Orlando Linares Morel, presidente della società agricola dipendente dal Ministero dell'Agricoltura cubano, ha dichiarato che il programma sarà avviato già a novembre, una volta garantite le risorse idriche. Grandi aziende e centri specializzati nelle province di Pinar del Río, Villa Clara, Sancti Spíritus, Camagüey e Granma saranno responsabili della coltivazione di 100.000 ettari di riso specializzato, mentre la parte restante sarà destinata alle varietà di riso comuni.
Il programma nazionale di coltivazione del riso accoglie la partecipazione di tutti i settori economici , sia per il consumo personale che per contribuire all'industria e al risanamento del bilancio nazionale. Oltre a garantire le risorse idriche, la coltivazione sarà supportata da fonti nazionali di sementi, mentre il Vietnam, in quanto partecipante al programma, contribuirà con le proprie sementi.

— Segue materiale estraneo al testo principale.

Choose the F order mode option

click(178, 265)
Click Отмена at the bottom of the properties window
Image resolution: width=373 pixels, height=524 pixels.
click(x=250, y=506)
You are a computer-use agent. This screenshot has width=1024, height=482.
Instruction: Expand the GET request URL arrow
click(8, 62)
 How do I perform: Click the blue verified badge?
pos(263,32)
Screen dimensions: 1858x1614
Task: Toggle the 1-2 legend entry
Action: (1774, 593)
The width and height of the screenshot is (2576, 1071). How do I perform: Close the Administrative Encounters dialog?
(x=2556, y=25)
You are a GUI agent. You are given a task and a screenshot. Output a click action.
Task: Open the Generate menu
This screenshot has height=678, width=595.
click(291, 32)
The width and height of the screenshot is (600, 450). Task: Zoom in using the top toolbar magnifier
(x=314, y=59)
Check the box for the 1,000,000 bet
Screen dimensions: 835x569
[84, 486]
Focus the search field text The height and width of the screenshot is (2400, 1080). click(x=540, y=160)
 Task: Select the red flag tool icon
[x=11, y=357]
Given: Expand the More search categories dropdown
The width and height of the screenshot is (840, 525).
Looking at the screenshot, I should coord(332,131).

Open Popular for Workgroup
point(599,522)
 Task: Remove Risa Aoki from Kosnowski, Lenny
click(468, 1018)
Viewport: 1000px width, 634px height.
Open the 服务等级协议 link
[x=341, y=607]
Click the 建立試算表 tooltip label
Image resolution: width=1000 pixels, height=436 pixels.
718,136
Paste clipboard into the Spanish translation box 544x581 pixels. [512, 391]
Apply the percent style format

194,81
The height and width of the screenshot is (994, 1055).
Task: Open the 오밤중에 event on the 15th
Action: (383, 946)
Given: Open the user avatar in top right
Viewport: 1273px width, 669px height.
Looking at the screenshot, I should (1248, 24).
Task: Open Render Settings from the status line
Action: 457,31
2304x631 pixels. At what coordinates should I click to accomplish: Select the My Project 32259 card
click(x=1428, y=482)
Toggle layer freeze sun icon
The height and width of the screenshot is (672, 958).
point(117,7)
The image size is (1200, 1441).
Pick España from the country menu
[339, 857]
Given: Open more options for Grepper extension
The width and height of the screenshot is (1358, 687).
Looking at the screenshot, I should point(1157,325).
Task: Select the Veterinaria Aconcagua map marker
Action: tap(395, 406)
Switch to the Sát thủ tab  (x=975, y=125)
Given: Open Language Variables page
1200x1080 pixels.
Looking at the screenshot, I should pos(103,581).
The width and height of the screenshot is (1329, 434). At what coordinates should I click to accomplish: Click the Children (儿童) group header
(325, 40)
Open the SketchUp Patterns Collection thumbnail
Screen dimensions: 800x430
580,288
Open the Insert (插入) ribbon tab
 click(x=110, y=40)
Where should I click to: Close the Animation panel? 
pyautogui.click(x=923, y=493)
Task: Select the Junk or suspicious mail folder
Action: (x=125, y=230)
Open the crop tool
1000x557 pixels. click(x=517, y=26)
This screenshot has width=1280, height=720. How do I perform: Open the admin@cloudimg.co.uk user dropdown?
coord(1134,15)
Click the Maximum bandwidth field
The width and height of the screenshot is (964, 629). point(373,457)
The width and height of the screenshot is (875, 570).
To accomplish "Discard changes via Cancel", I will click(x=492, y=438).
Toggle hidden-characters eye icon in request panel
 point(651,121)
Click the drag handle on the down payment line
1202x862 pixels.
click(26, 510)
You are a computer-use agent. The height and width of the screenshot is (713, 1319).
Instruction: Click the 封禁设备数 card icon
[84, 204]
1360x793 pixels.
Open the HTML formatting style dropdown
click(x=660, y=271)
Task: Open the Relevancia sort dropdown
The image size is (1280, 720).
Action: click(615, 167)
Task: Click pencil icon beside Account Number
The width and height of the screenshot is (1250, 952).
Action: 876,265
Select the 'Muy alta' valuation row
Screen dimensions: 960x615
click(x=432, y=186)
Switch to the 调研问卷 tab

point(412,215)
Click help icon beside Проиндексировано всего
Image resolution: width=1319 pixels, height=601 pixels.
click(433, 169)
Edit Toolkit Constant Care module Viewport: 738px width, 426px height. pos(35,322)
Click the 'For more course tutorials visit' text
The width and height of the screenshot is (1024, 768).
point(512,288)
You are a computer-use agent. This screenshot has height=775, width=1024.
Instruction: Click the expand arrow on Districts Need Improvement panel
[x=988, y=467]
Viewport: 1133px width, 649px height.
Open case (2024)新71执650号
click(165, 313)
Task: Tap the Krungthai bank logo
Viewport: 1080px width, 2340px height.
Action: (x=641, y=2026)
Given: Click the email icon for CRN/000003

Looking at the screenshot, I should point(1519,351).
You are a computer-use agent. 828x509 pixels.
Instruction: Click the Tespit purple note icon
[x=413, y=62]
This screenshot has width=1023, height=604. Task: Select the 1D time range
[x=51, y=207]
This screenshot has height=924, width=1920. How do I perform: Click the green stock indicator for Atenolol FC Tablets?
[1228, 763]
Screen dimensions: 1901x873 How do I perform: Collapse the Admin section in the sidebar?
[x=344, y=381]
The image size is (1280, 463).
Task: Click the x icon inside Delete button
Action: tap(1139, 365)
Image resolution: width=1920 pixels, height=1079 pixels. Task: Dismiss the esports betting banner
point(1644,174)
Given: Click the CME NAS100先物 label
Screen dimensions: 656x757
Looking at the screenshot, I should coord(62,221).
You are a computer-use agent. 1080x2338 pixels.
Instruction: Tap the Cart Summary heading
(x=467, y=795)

Inoltre, il governo cubano agevolerà l'accesso alla valuta estera per le entità economiche partecipanti al programma, al fine di consentire loro di acquistare attrezzature e materiali per la produzione, come pneumatici, pezzi di ricambio, componenti e accessori per trattori e mietitrebbie, input industriali e altre risorse.
Secondo l'obiettivo prefissato, Cuba punta a produrre 600.000 tonnellate di riso entro il 2030, soddisfacendo l'86% del fabbisogno nazionale. Attualmente, Cuba importa circa 350.000 tonnellate di riso all'anno.